Question

The area of the region, enclosed by the circle \[{x^2} + {y^2} = 2\] which is not common to the region bounded by the parabola \[{y^2} = x\] and the straight line \[y = x\] is:
1) \[\dfrac{1}{3}\left( {15\pi - 1} \right)\]
2) \[\dfrac{1}{6}\left( {24\pi - 1} \right)\]
3) \[\dfrac{1}{6}\left( {12\pi - 1} \right)\]
4) \[\dfrac{1}{3}\left( {6\pi - 1} \right)\]

Answer 1

Hint—Construct a figure in which draw a circle of radius \[\sqrt 2 \], draw a parabola of type \[{y^2} = x\] and a straight line \[y = x\]. Find the common region bounded by the parabola and the straight line and determine the area of this region by using the integral and subtract the area of the shaded region from the area of a circle (whose formula is \[A = \pi {r^2}\]) to find the area of the region which is not common to the region bounded by the parabola and straight line.

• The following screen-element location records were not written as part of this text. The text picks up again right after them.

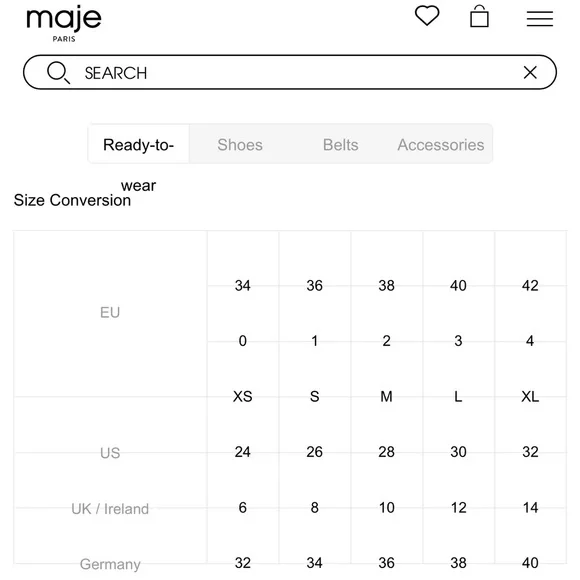580x580 pixels.
Task: Click the Maje Paris logo
Action: point(64,23)
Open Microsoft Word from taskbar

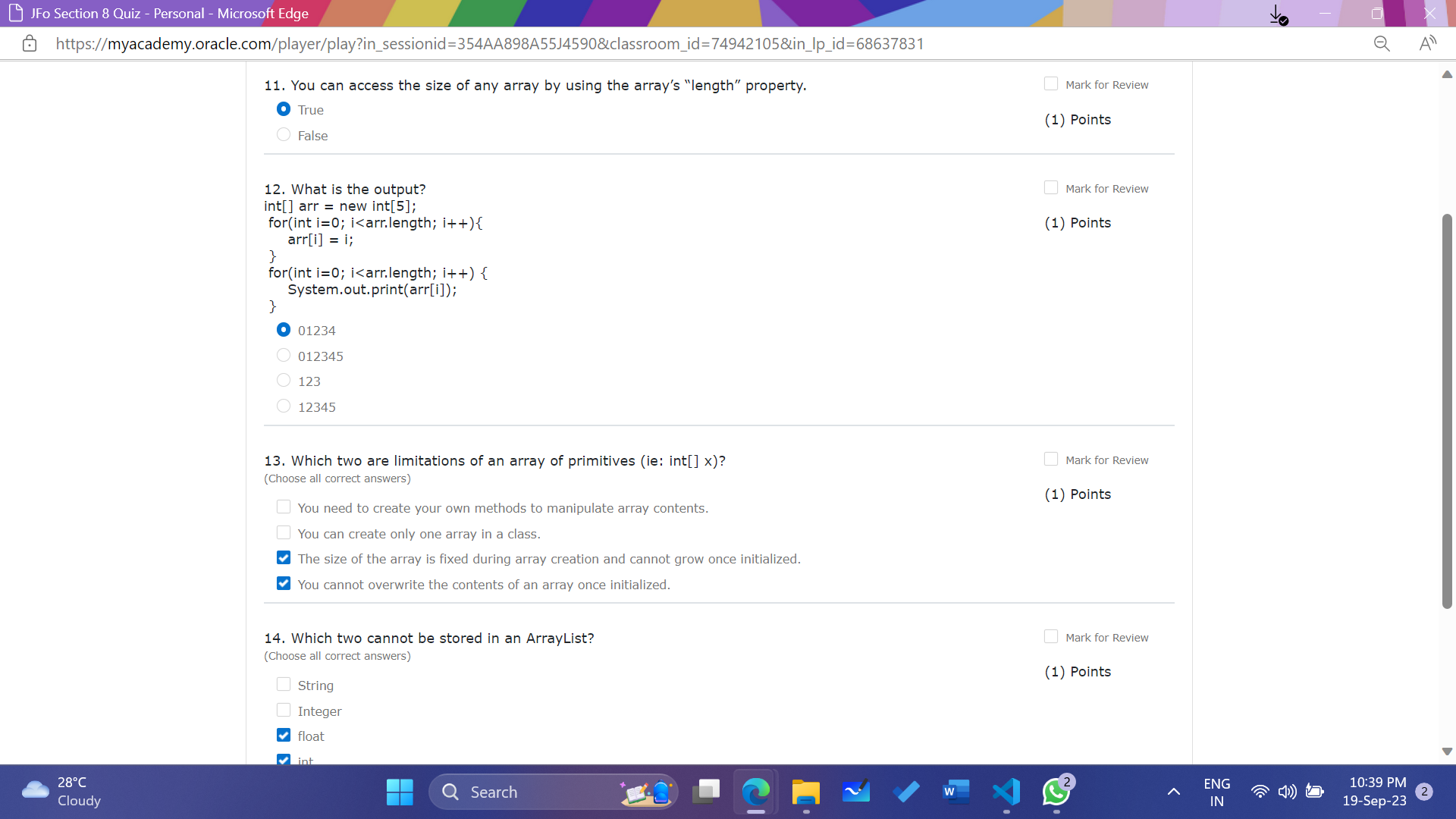click(956, 792)
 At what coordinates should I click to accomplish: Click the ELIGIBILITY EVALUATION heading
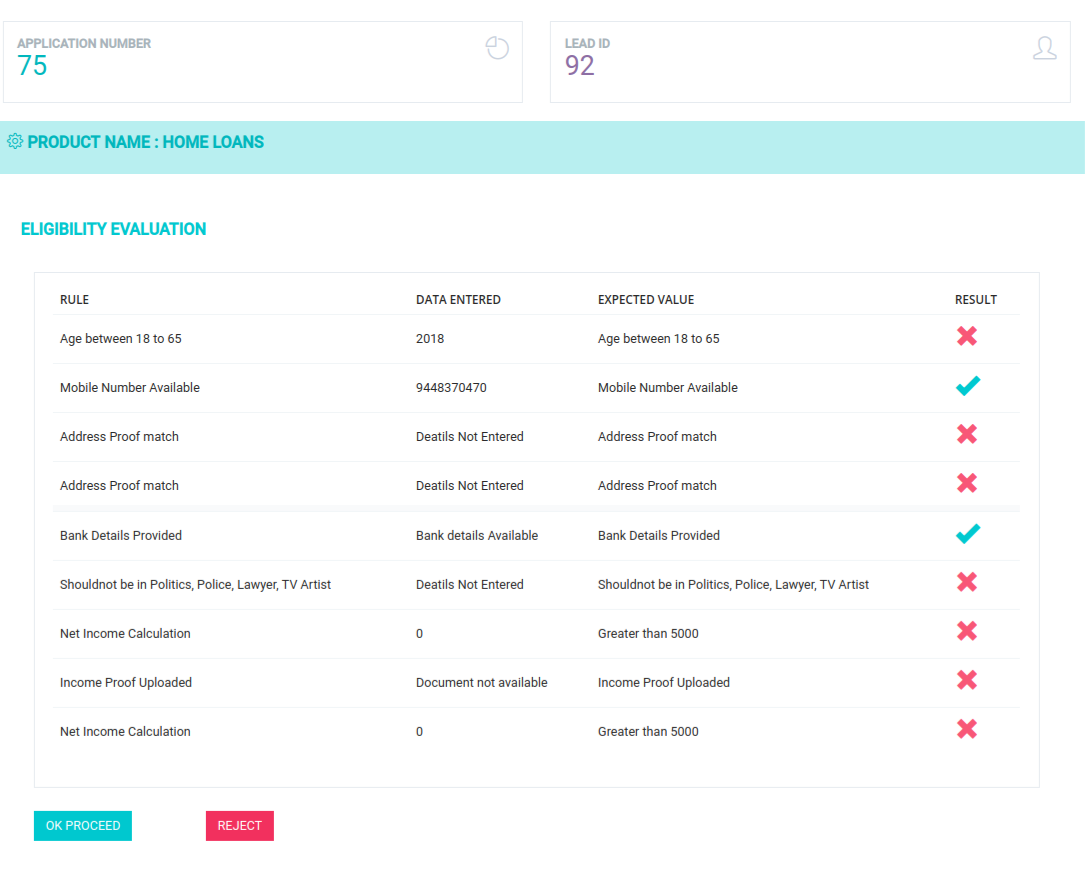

Complete step-by-step answer:
Consider the figure below,

In the figure, we have drawn the circle, parabola and the line said in the question and have found the common region from all the three.
Now, we are given the equation of a circle which is \[{x^2} + {y^2} = 2\].
We can find the radius of a circle as the general form of the circle is \[{x^2} + {y^2} = {r^2}\]
Thus, on comparing both the forms we have,
\[r = \sqrt 2 \]
Now, we will find the area of the shaded region,
So, the function of the shaded region which is bounded above by the parabola and bounded below by the equation of a line.
Hence, subtract the region of \[{y^2} = x\] from the region of \[y = x\] with limits over integral as 0 to 1.
\[{\text{Area of the shaded region}} = \int_0^1 {\left( {\sqrt x - x} \right)dx} \]
We will evaluate the value of the integral,
\[
  {\text{Area of the shaded region = }}\left[ {\dfrac{2}{3}{x^{3/2}} - \dfrac{1}{2}{x^2}} \right]_0^1 \\
   = \left[ {\left( {\dfrac{2}{3}{{\left( 1 \right)}^{3/2}} - \dfrac{1}{2}{{\left( 1 \right)}^2}} \right) - \left( {\dfrac{2}{3}{{\left( 0 \right)}^{3/2}} -\dfrac{1}{2}{{\left( 0 \right)}^2}} \right)} \right] \\
   = \dfrac{2}{3} - \dfrac{1}{2} \\
   = \dfrac{1}{6} \\
\]
Thus, the area of the shaded region is \[\dfrac{1}{6}\].
Now, We know that the area of the circle is given by \[{\text{Area of the circle}} = \pi {r^2}\]
Here, we will substitute the value of \[r = \sqrt 2 \] and find the area,
\[
  {\text{Area of the circle}} = \pi {\left( {\sqrt 2 } \right)^2} \\
   = 2\pi \\
\]
Thus, the required area is found by subtracting the area of circle from the area of shaded region,
\[
  {\text{Required area = area of circle - area of shaded region}} \\
  {\text{ = 2}}\pi - \dfrac{1}{6} \\
   = \dfrac{{12\pi - 1}}{6} \\
\]
Thus, the area which is not common is \[\dfrac{{12\pi - 1}}{6}\].
The option (c) is the correct option.

Note: The area of the circle is \[\pi {r^2}\]. To find the function of the common area, find the region and then subtract the lower region bounded by a line from the upper region bounded by a parabola and thus, we will get the function which is to be integrated to find the value of that area. The general form of the circle is \[{x^2} + {y^2} = {r^2}\].